● **DATA FOR THIS TASK**:
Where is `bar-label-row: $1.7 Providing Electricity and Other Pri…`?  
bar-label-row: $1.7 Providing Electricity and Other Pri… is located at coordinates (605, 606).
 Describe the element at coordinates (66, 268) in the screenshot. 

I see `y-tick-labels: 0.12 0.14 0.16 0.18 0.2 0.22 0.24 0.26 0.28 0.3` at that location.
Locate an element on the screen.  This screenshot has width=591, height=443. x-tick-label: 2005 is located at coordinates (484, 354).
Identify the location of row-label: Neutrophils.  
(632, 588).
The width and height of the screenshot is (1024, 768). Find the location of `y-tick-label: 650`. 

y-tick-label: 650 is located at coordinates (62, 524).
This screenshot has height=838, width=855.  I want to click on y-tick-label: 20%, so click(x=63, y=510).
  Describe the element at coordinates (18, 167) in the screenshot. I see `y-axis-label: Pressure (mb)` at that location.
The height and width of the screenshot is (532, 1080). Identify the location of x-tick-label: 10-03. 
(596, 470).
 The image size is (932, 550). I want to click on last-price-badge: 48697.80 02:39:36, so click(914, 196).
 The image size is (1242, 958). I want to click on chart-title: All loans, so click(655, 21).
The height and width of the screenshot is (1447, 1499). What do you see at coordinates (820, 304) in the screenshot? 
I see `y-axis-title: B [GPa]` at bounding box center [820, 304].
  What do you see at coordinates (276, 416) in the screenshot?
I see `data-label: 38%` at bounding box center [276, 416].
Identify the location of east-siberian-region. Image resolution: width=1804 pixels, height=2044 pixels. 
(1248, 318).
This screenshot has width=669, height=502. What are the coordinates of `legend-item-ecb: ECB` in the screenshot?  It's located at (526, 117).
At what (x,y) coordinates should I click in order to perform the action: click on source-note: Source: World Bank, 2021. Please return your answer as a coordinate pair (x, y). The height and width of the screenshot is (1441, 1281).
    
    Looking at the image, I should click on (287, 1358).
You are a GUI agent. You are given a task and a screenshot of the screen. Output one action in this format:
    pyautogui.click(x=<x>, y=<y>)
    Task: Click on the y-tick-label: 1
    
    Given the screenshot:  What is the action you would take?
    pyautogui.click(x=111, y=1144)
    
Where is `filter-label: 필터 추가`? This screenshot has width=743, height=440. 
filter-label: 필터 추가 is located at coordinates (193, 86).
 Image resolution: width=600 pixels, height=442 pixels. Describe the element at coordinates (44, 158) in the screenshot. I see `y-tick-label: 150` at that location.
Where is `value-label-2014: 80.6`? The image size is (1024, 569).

● **ACTIVITY**: Could you lay out as a numbered list the lines of the entries from the line with "Locate an element" up to and including the line with "The image size is (1242, 958).", leaving out any blank lines?

● **EXPECTED ANSWER**:
1. Locate an element on the screen.  This screenshot has width=591, height=443. x-tick-label: 2005 is located at coordinates (484, 354).
2. Identify the location of row-label: Neutrophils.  
3. (632, 588).
4. The width and height of the screenshot is (1024, 768). Find the location of `y-tick-label: 650`. 
5. y-tick-label: 650 is located at coordinates (62, 524).
6. This screenshot has height=838, width=855.  I want to click on y-tick-label: 20%, so click(x=63, y=510).
7.   Describe the element at coordinates (18, 167) in the screenshot. I see `y-axis-label: Pressure (mb)` at that location.
8. The height and width of the screenshot is (532, 1080). Identify the location of x-tick-label: 10-03. 
9. (596, 470).
10.  The image size is (932, 550). I want to click on last-price-badge: 48697.80 02:39:36, so click(914, 196).
11.  The image size is (1242, 958). I want to click on chart-title: All loans, so click(655, 21).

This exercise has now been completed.